■ **Ausgangstext**
++++

Amhranai meint: Das erste Buch von Rebecca James ist eins, das man nicht aus der Hand legen kann, bevor man es nicht fertig gelesen hat. Die zwei Gesichter von Alice – liebevoll und bemüht, und zur gleichen Zeit gehässig und grausam – geben nicht nur Katherine Rätsel auf, die sich durch Alice immer wieder mit ihrer Vergangenheit konfrontiert sieht, sondern versetzen auch die Leser in Unwohlsein. Man kann miterleben, wie sich die Freundschaft von Katherine und Alice im Laufe des Buches entwickelt und zu was Alice eigentlich fähig ist. Die Gründe für den Wandel in ihrem Verhalten scheinen tiefenpsychologisch und sorgen für den einen oder anderen Schauer, der einem über den Rücken läuft. Wie ein Mädchen, das so schön und beliebt ist wie Alice, so unfassbar unmenschlich sein kann und es trotzdem noch schafft, die Menschen um sie herum in ihrem Bann zu halten, ist eines der großen Geheimnisse des Buches. Das zweite ist die Vergangenheit von Katherine, gespickt mit Trauer und einem schrecklichen Verlust. Ganz langsam enthüllt sie ihre Geschichte, die sie dazu gebracht hat, ein neues Leben fern von ihrer Familie zu beginnen, und erst am Ende versteht man wirklich ,was sie eigentlich durchgemacht hat. Dass sie ausgerechnet an Alice gerät, scheint zunächst ein Glücksfall zu sein, entpuppt sich jedoch allzu bald als ein Albtraum.

++++

■ **Zeilenauszüge**
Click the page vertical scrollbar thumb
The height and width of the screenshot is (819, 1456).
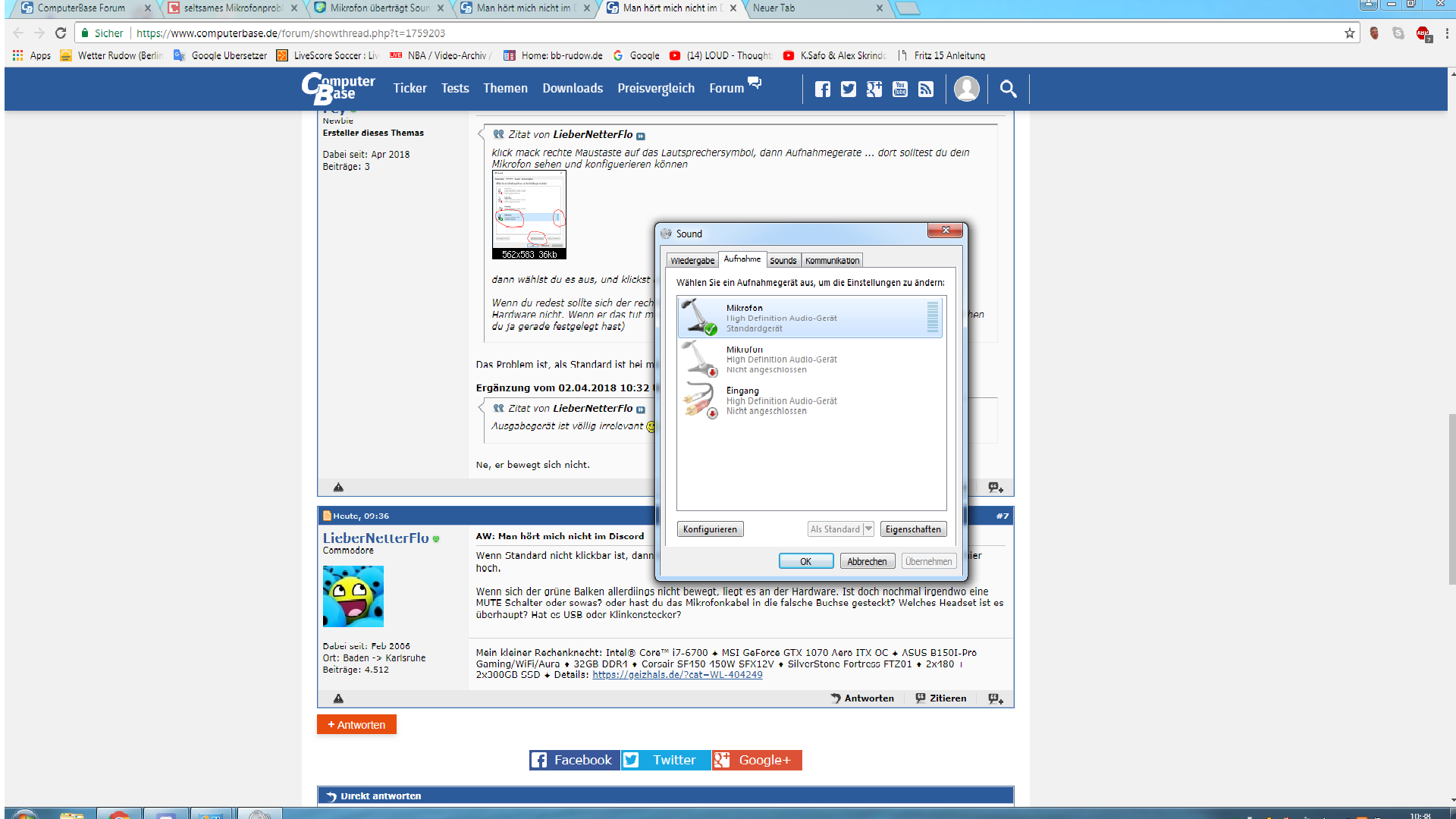tap(1451, 498)
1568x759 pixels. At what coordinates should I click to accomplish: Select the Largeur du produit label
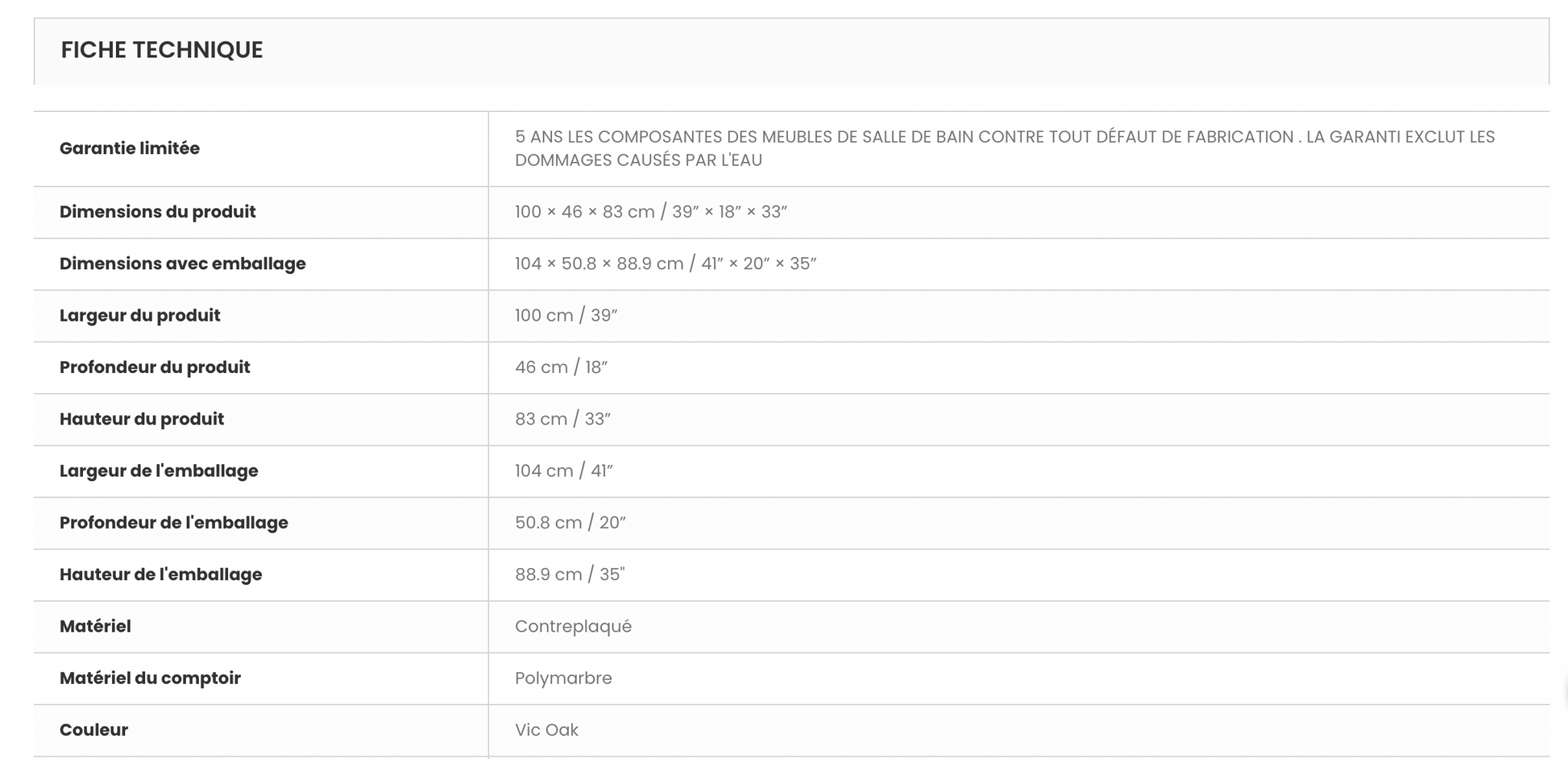tap(140, 315)
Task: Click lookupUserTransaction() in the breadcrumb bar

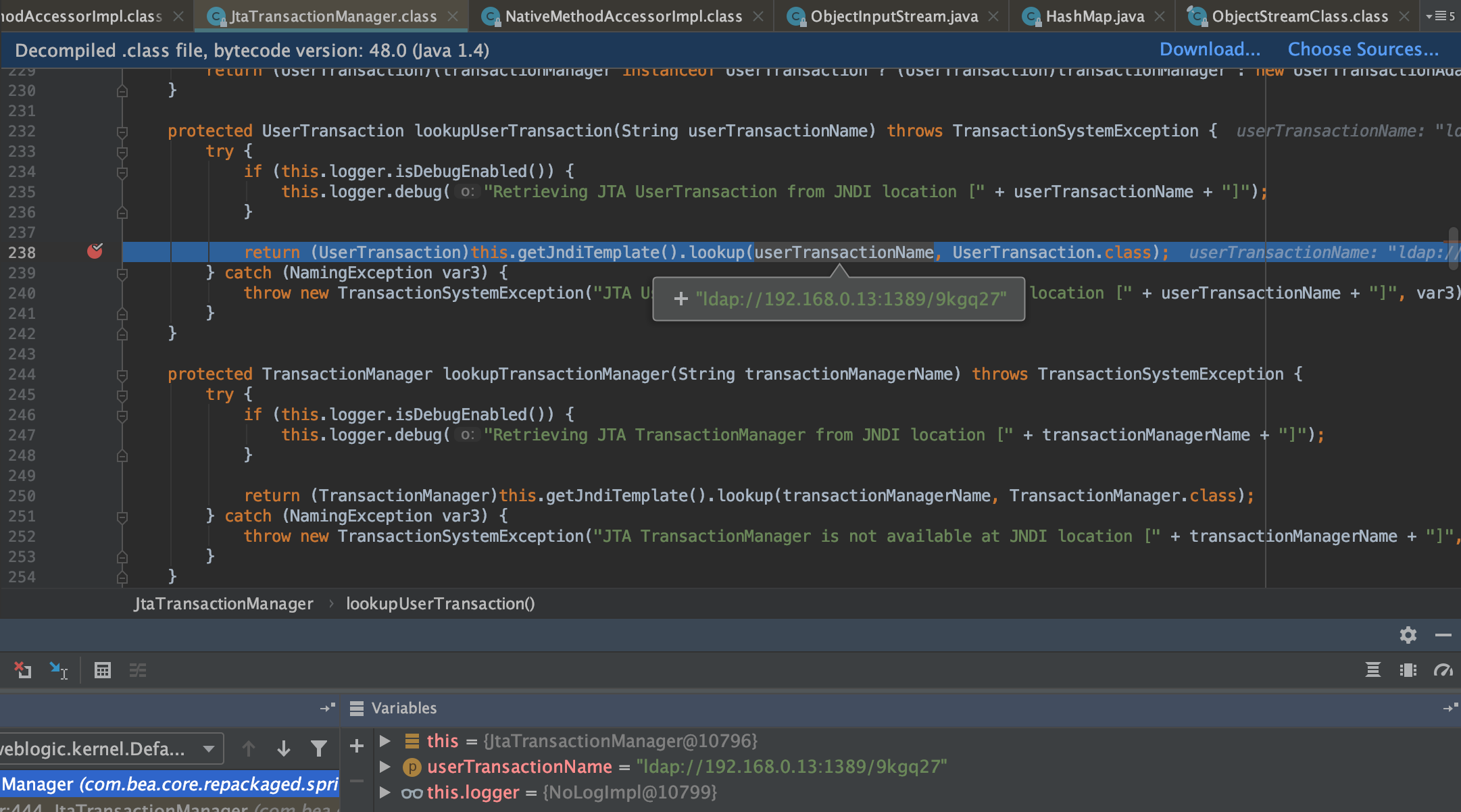Action: (440, 603)
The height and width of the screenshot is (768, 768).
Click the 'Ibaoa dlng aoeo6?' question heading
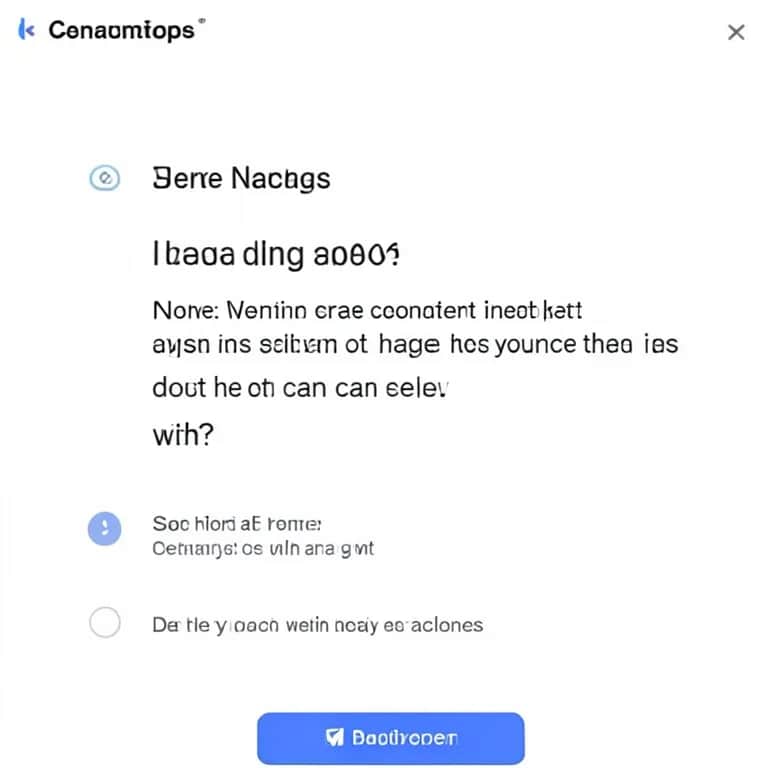[x=276, y=253]
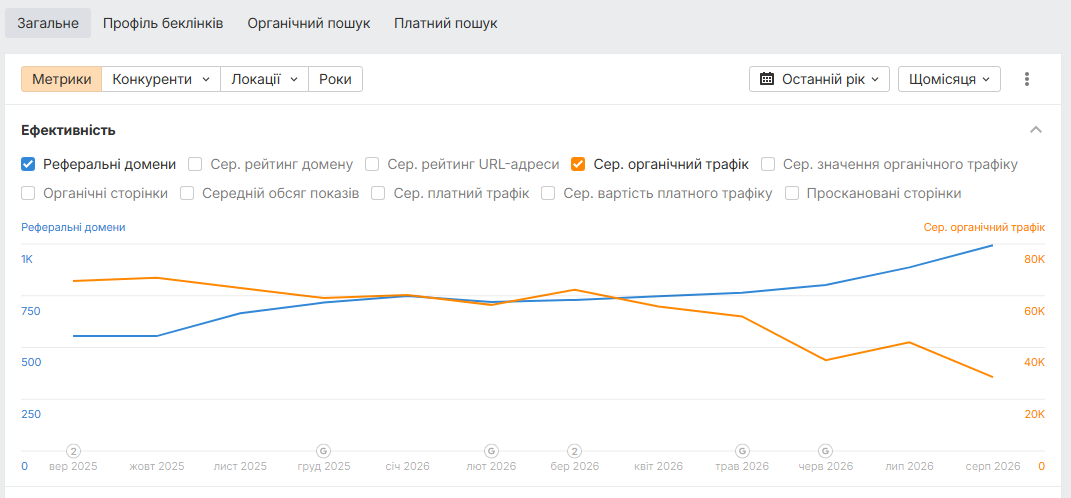Open the three-dot more options menu
Image resolution: width=1071 pixels, height=498 pixels.
click(x=1026, y=79)
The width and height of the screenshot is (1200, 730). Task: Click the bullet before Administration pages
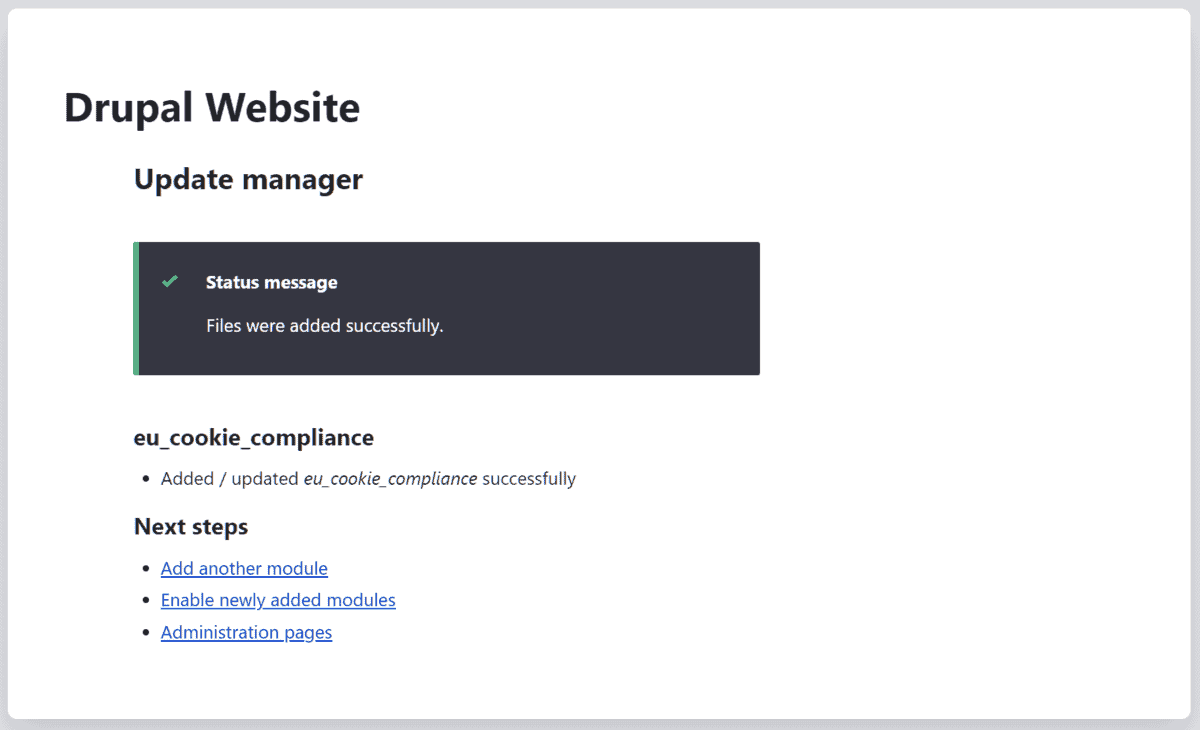click(x=146, y=632)
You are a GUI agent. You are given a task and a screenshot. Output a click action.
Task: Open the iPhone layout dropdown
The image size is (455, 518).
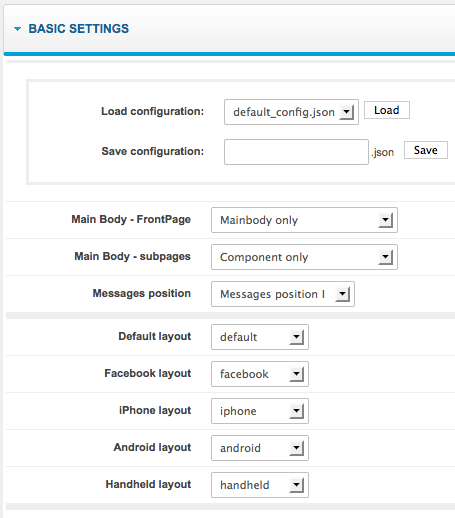point(260,411)
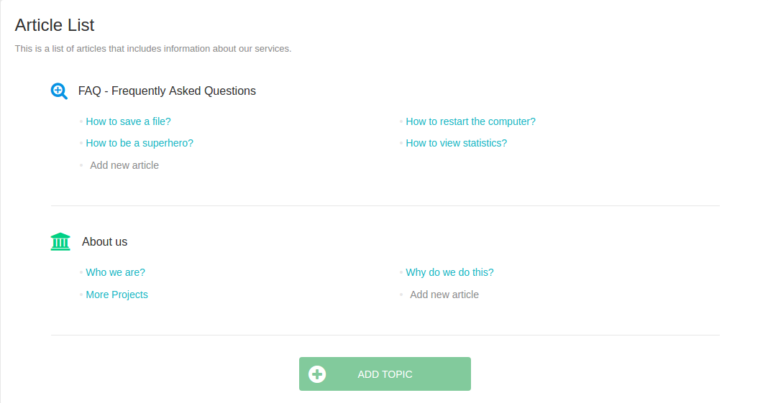Add new article under About us topic
This screenshot has height=403, width=768.
point(444,295)
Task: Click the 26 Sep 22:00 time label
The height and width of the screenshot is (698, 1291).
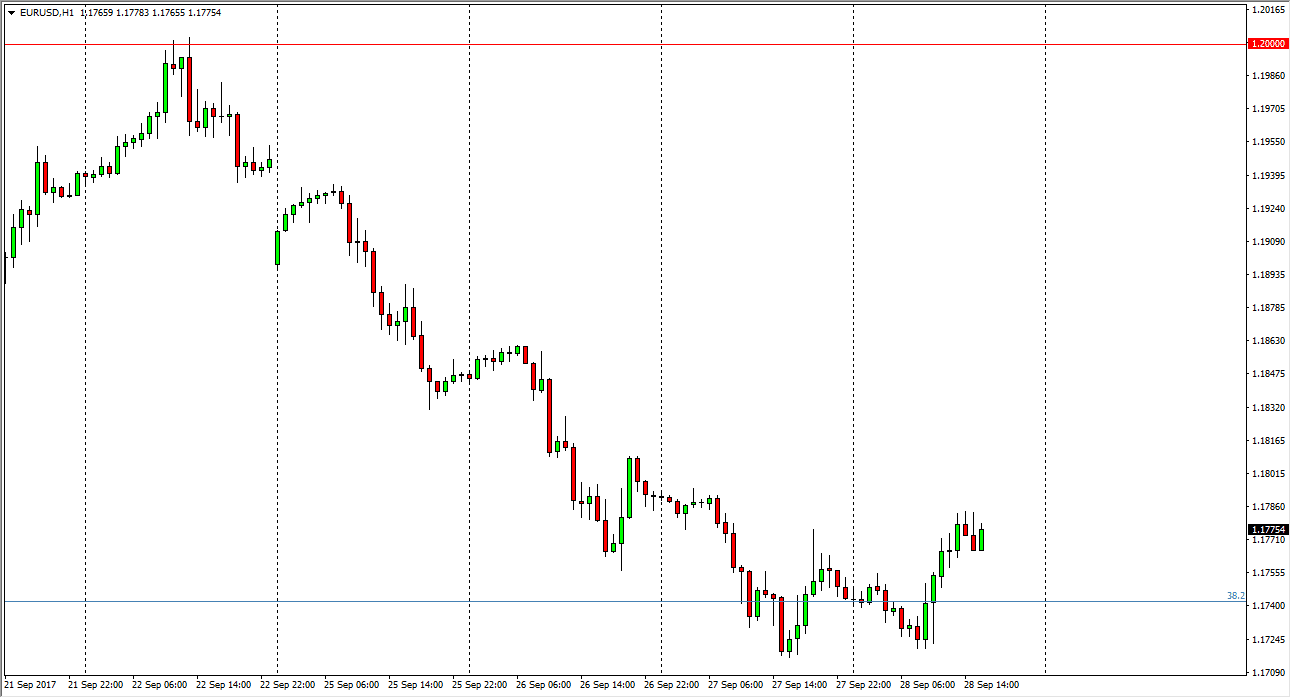Action: (x=671, y=686)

++++

Führe die Leserbesprechung zum Roman über Alice und Katherine im Anschluss an ihren letzten Satz fort.

■ **Lösung**
Nach Ende des Buches habe ich darüber nachgedacht, warum der Titel des Buches „Die Wahrheit über Alice“ heißt und nicht „Die Wahrheit über Katherine“, denn eigentlich geht es ja überwiegend um die Vergangenheit dieses jungen Mädchens. Es wird so ein großes Geheimnis darum gemacht, was damals geschehen ist, dass sich unwillkürlich einige Bilder im Kopf des Lesers festsetzen, die erst nach und nach revidiert werden. Was der Grund für Alices Verhalten ist, bleibt allerdings noch mehr im Dunklen, so dass ich den Titel im Nachhinein gerechtfertigt finde. Auch in der englischen Originalausgabe „Beautiful Malice“ findet sich der Verweis auf Alice und dass es eigentlich in diesem Buch mehr um sie gehen soll als um Katherine, aus dessen Perspektive wir die gesamte Geschichte erleben.

Insgesamt ein unheimlich gutes Buch mit sehr großem Gänsehautfaktor und vielen Gedanken, die auch im Nachhinein noch präsent bleiben. Das ansprechend gestaltete Cover mit dem verschnörkelten und hervorgehobenen Schriftzug bei „Alice“ und den roten Rosenblättern im Kontrast zu dem bleichen Mädchen unterstützen diesen Eindruck noch. Absolut lesenswert!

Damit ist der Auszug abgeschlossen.